Second, contract renegotiation. According to Eko, the existing electric power purchase agreement (PPA) between PLN and IPP is generally difficult to change. The renegotiation process has the potential to cause conflict and dispute.
The problem is getting more complex because the power steering scheme he said could reduce PLN's revenue because IPP can sell electricity directly to consumers.
"This is also difficult for PLN because they already have a PPA contract in the long term. PLN must receive assistance from the government. Energy and Mineral Resources must intervene to overcome this," said Eko, who is also an Associate Professor of the University of Indonesia, quoted from Antara.
Third, the need for network modernization. Eko explained that to support power steering, PLN needs to modernize electricity networks significantly, including the implementation of smart grids.
A large investment and development of new technologies, according to him, is needed to manage intermittent or unstable renewable energy because it relies heavily on the weather.
Fourth, the expansion of the transmission and distribution network. Eko said that the expansion of the transmission and distribution network, especially in remote areas, would require large investments that must be borne by PLN and the government.

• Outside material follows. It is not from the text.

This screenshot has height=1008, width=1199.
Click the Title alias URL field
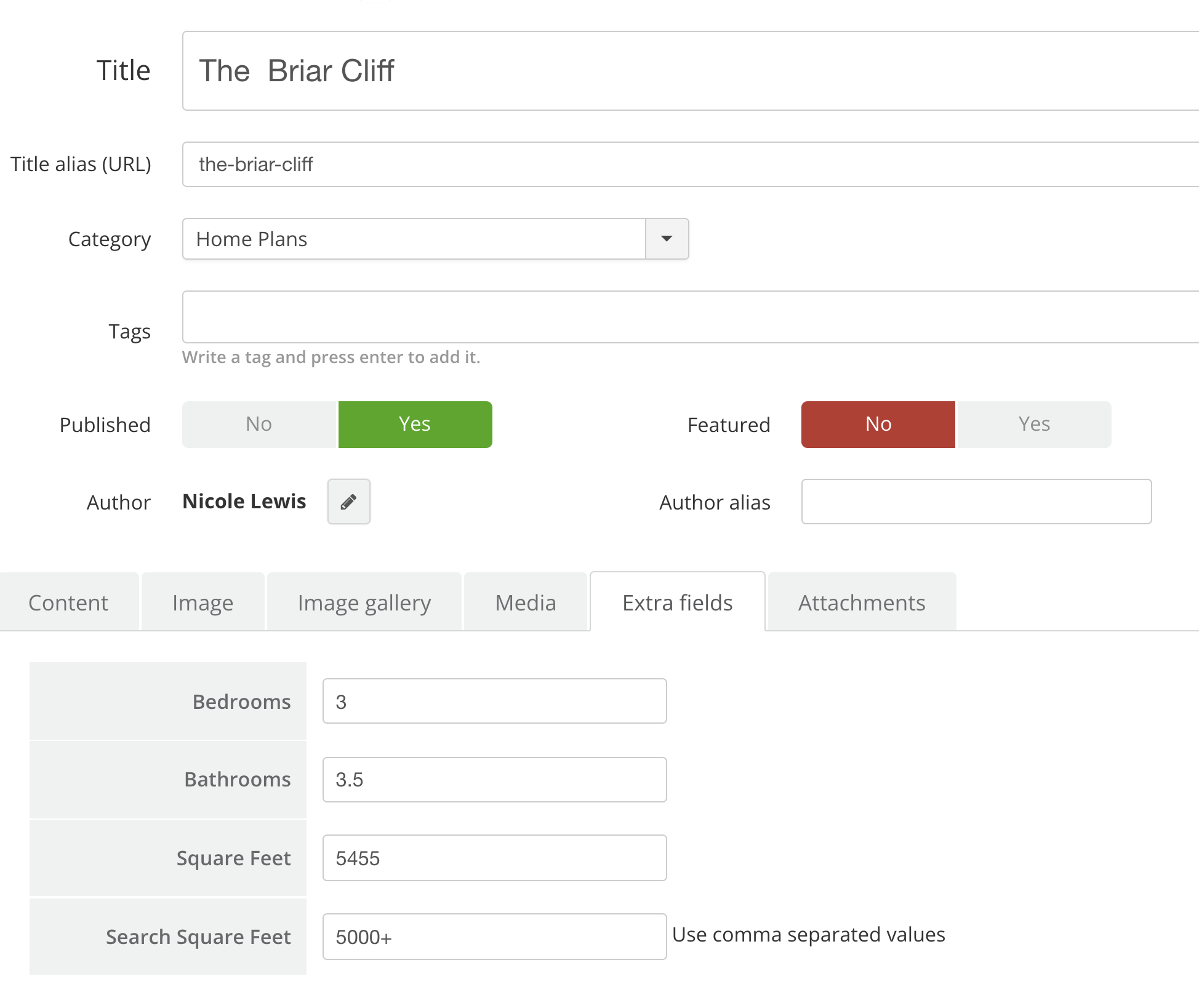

The fifth challenge is the complexity of regulation and the transaction mechanism. The government, he said, needs to draw up a new regulation that regulates fair and effective trade rates, audits, and mechanisms. Major changes in energy policy are also needed to support electricity transactions outside the PLN monopoly.
Eko further said that there was resistance from PLN in implementing the power steering scheme. He understands that PLN sees this scheme as a threat to their business model, which currently dominates transmission and distribution networks.
"And that's natural because they (PLN) already have a PPA contract in the long term," he concluded.
BACA JUGA:
The joint use of the power steering network is a mechanism that allows power generation owners to distribute electricity to consumers using existing transmission networks and owned by other parties.
In the context of the Indonesian electricity market, PLN as the owner of the electricity network is a major stakeholder in implementing this mechanism, apart from consumers and power generation owners.
The concept of power steering is one of the important points discussed in the Draft Law on New Energy and Renewable Energy (RUU EBET) in the DPR RI. However, until now, the bill has not been ratified because an agreement has not been reached regarding the mechanism for implementing power steering.